--- Extracted data ---

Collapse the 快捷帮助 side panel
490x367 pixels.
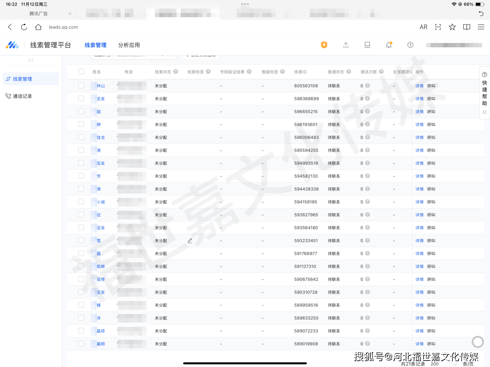[x=484, y=112]
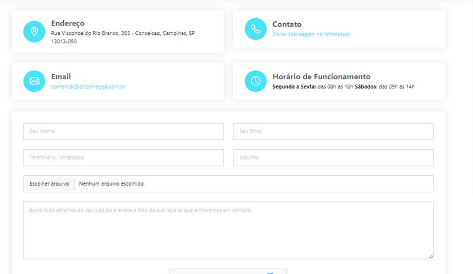
Task: Click the clock icon for opening hours
Action: pyautogui.click(x=255, y=81)
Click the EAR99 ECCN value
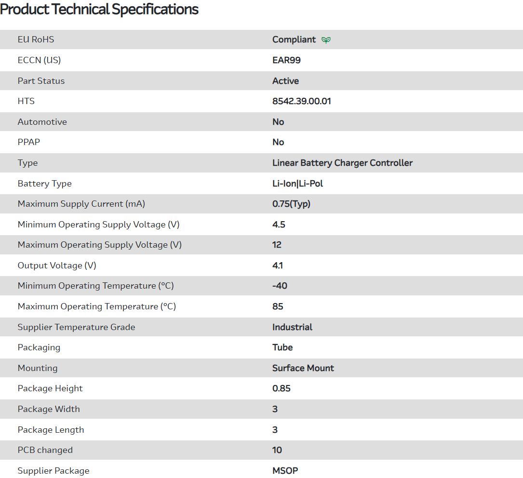The height and width of the screenshot is (478, 523). 286,60
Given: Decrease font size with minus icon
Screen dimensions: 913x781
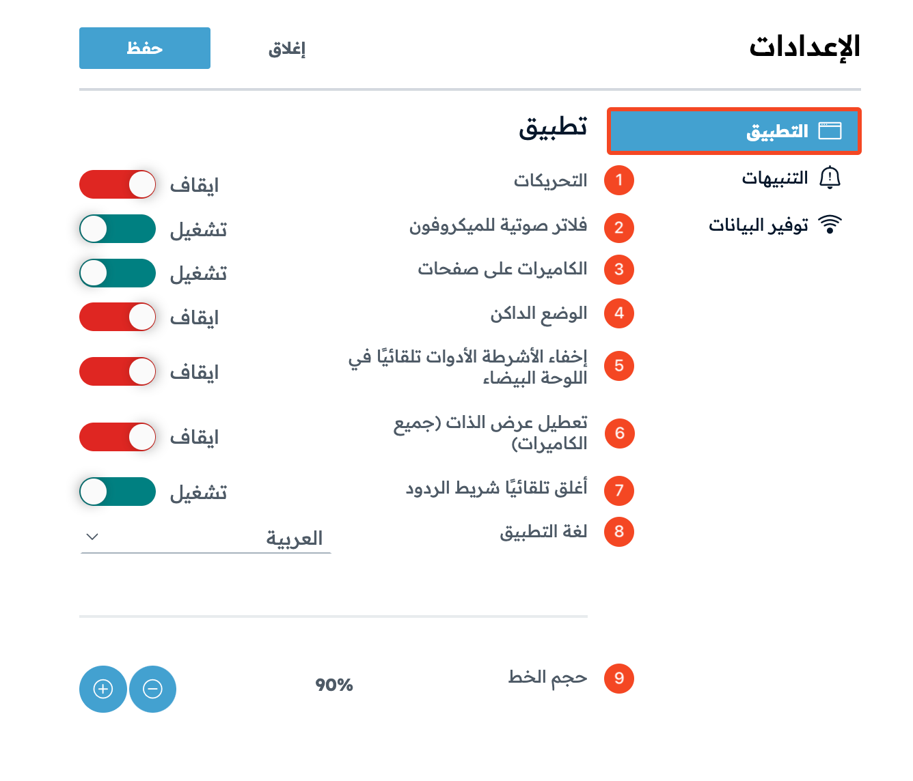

---

» **Prompt**
From the line with "Click the EAR99 ECCN value" through the final line of the records above, return each line exactly and nothing else. Pictures are to be skipped.

» **Result**
Click the EAR99 ECCN value
The height and width of the screenshot is (478, 523). 286,60
Given: Decrease font size with minus icon
Screen dimensions: 913x781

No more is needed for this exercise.